After giving a brief sketch of Rosten’s criminal history, which was essentially unblemished until his current offence, Maisonneuve sped through Rosten’s twenty years of anger, protest, and endless legal wrangling before arriving at the past three months. Maisonneuve had personally worked on Rosten’s release plan and administered a number of standard risk- and needs-assessment measures. In drawing the board’s attention to the man’s moderate scores, he explained they would have been even better had Rosten co-operated more fully in recommended treatments and not lost all ties to friends and family on the outside.

However, Maisonneuve was quick to add, despite his reluctance to assume responsibility, Rosten had never presented a discipline problem, had no history of substance abuse, and had co-operated fully with CSC rules and routines. He had used his advanced education and skill as a teacher to help in the prison school program by mentoring and tutoring students toward high-school diplomas and even advanced science credits. This was a skill he intended to carry into his community placement.

“But what about insight and remorse?” the lead board member said.

Maisonneuve paused and leaned across the table, conversational now. “As I mentioned and his records show, although Mr. Rosten has been a model inmate, exhibiting no violent or disruptive behaviour, some attitudinal problems have hindered his progress in the past.

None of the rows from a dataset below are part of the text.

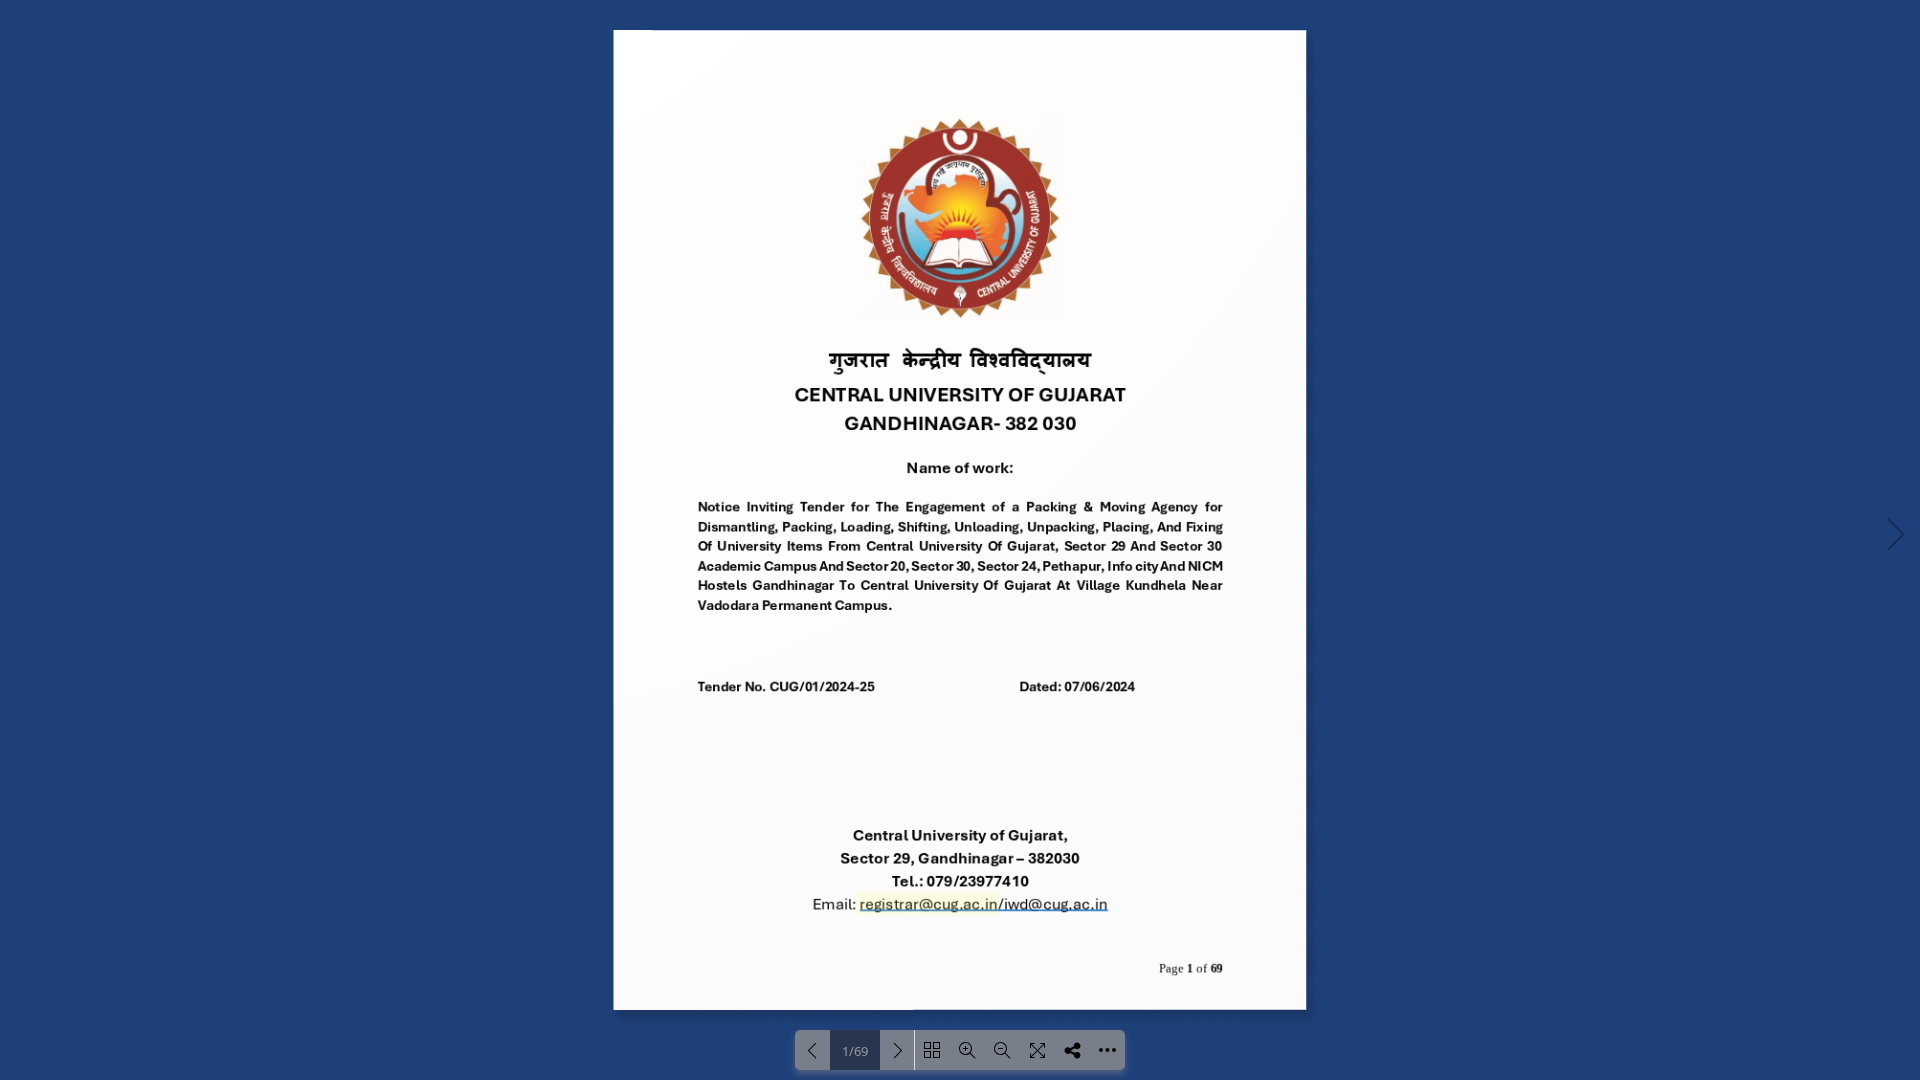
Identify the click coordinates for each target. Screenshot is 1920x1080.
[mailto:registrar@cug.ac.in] (928, 904)
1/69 (855, 1051)
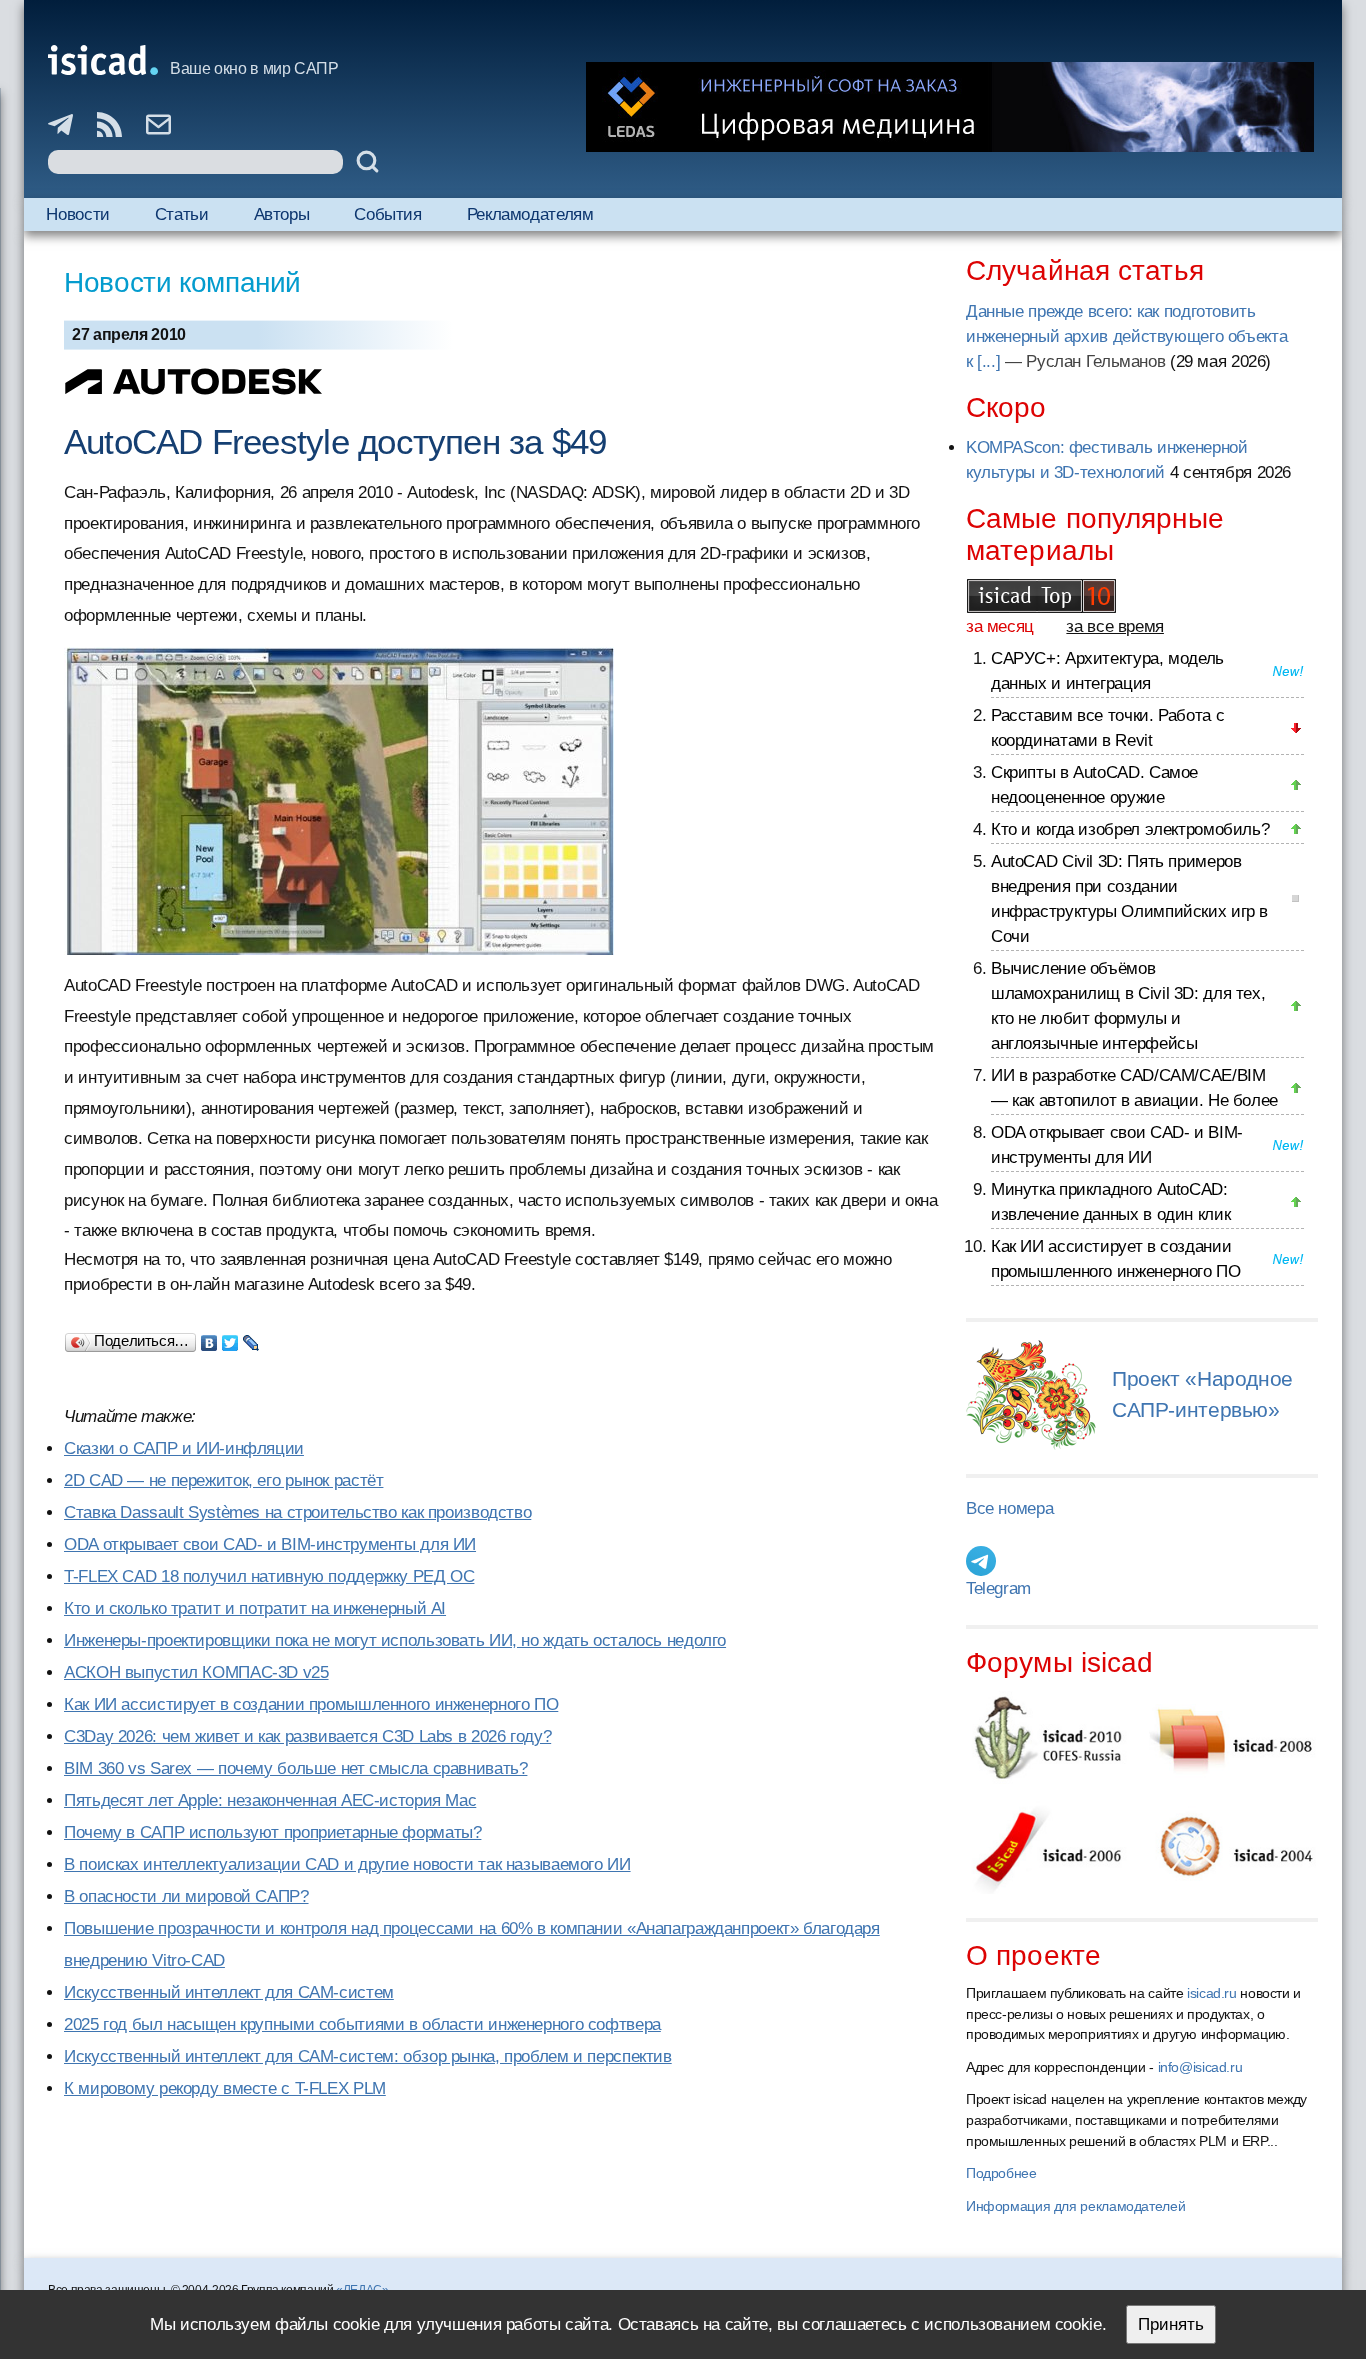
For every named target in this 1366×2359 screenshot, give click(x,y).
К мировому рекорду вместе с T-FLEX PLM (225, 2088)
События (387, 214)
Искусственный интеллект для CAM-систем (229, 1992)
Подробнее (1001, 2173)
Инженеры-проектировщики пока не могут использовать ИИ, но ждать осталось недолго (395, 1640)
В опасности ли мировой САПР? (186, 1896)
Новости (77, 214)
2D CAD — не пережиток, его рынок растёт (223, 1480)
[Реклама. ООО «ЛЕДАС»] (950, 107)
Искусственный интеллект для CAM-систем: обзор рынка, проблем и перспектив (368, 2056)
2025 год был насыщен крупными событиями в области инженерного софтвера (362, 2024)
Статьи (182, 214)
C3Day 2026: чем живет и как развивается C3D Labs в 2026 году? (307, 1736)
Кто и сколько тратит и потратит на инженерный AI (255, 1608)
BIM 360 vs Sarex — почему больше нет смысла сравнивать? (295, 1768)
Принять (1171, 2324)
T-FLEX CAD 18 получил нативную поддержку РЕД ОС (269, 1576)
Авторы (282, 214)
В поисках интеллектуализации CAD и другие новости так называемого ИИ (347, 1864)
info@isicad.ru (1200, 2067)
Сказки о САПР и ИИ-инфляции (184, 1448)
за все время (1115, 626)
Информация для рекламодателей (1075, 2206)
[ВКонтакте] (209, 1338)
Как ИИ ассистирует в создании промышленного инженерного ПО (311, 1704)
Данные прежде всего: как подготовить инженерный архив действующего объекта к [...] (1126, 336)
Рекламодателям (530, 214)
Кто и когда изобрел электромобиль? (1130, 829)
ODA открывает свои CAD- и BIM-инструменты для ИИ (270, 1544)
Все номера (1009, 1508)
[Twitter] (230, 1338)
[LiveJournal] (251, 1338)
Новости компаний (182, 282)
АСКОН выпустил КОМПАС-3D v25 (196, 1672)
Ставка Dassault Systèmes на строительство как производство (297, 1512)
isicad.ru (1212, 1993)
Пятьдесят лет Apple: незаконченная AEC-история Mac (270, 1800)
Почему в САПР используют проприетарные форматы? (272, 1832)
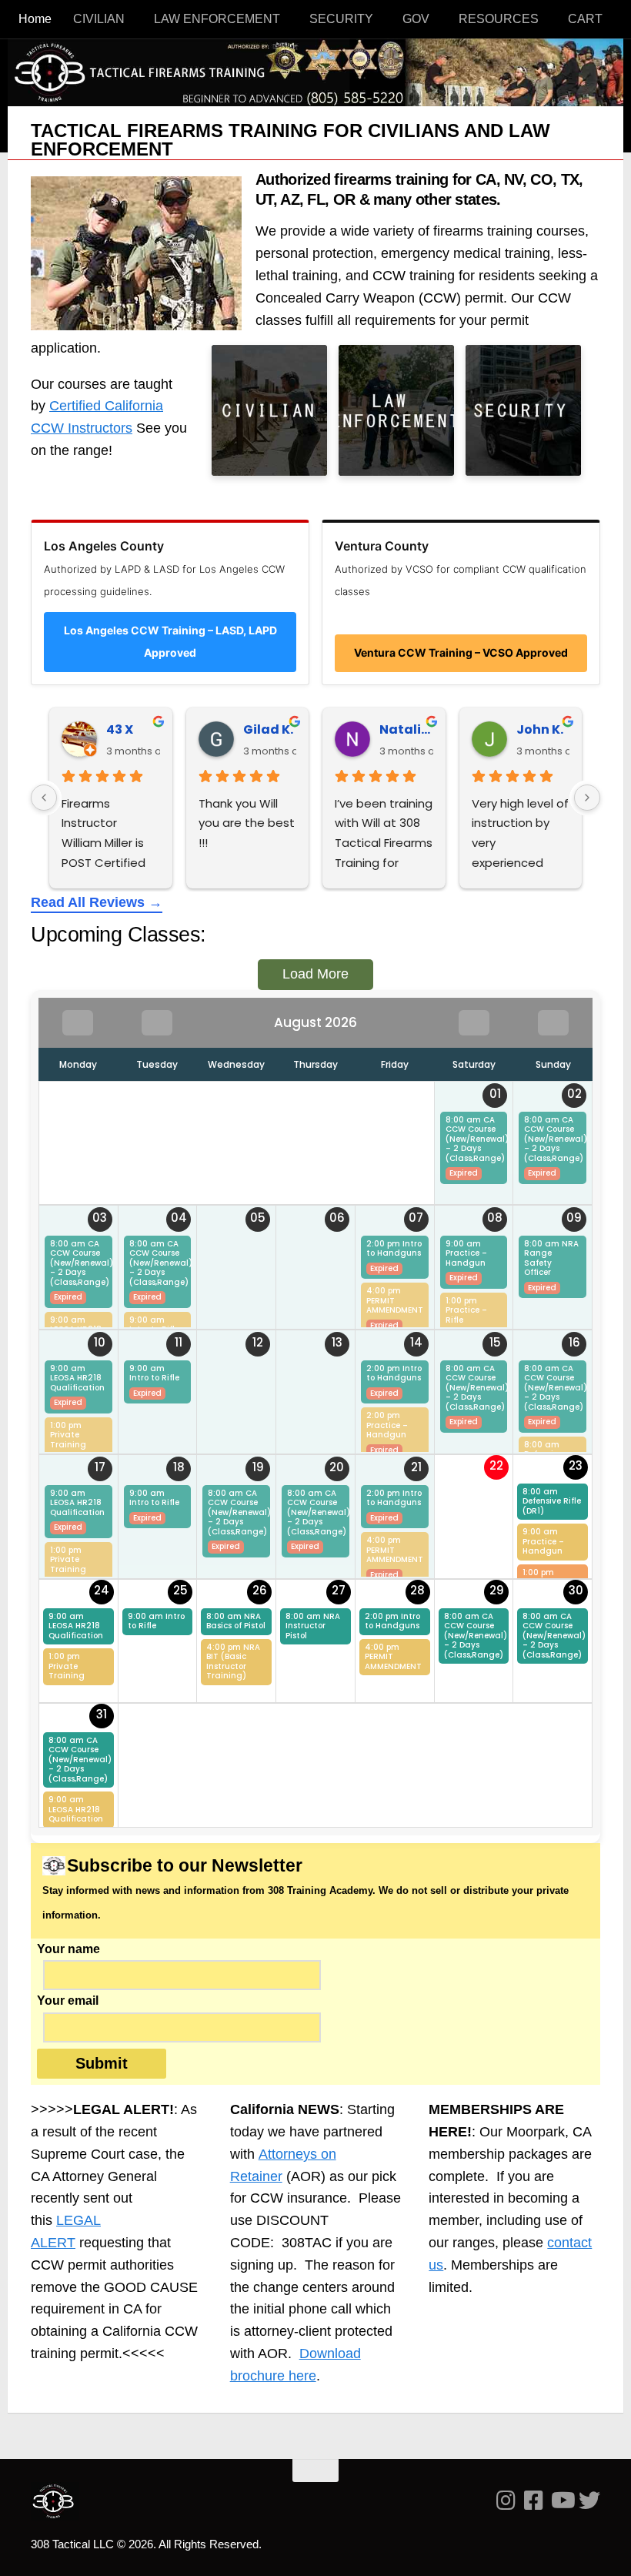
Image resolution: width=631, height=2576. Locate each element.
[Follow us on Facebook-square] (534, 2500)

He has had difficulty accepting responsibility for his crime and coming to grips with its implications for himself, the victim’s family, and the community at large. It has been a difficult admission for a man in his position, and one that until recently he has been reluctant to make. The professional opinion of CSC counsellors and psychologists is that the crime was so repulsive to him and so contrary to his values and self-image that he denied it happened. Perhaps he even blocked out all memory of it. We may never know. However, he has now come to accept that he committed this crime while under the stress of his new job at the university and the increased financial pressures of his family. His wife had recently given birth to twin girls and no one was getting much sleep.”

Ridiculous
, Green thought, just as Anjou echoed his thoughts. “Everyone has pressures, Mr. Maisonneuve. Some of us even have children.”

“Agreed. It’s not an excuse. But his circumstances are very different now. He has no family obligations, financial or otherwise — in fact there’s been no contact with his family at all since his incarceration, and none is anticipated. He has no job pressures, other than the job he will be applying for if his parole is granted. He is no longer a young man, and his spinal cord injury has left him with considerably diminished sexual capacity. Certainly his capacity to physically assault and overpower a victim is greatly diminished, should he ever feel the urge.”

“So what are your recommendations, Mr. Maisonneuve?”

“At this stage of his life, James Rosten wants to use his skills to help others with literacy and schooling. Based on extensive discussions with Mr. Teske here, who is the director of the prison school at Warkworth, with other CSC personnel, and with CSC psychologist Dr. Kim Lee, whose report is before you, I consider him a minimal risk to reoffend and I support the following plan:

“Number one. Release to serve the remainder of his sentence in Horizon House, a new, fully wheelchair-accessible, community-based residential facility in the City of Belleville. It has private rooms, communal meals, and 24/7 supervision. Belleville is nearly three hundred kilometres from Ottawa, where his offence took place.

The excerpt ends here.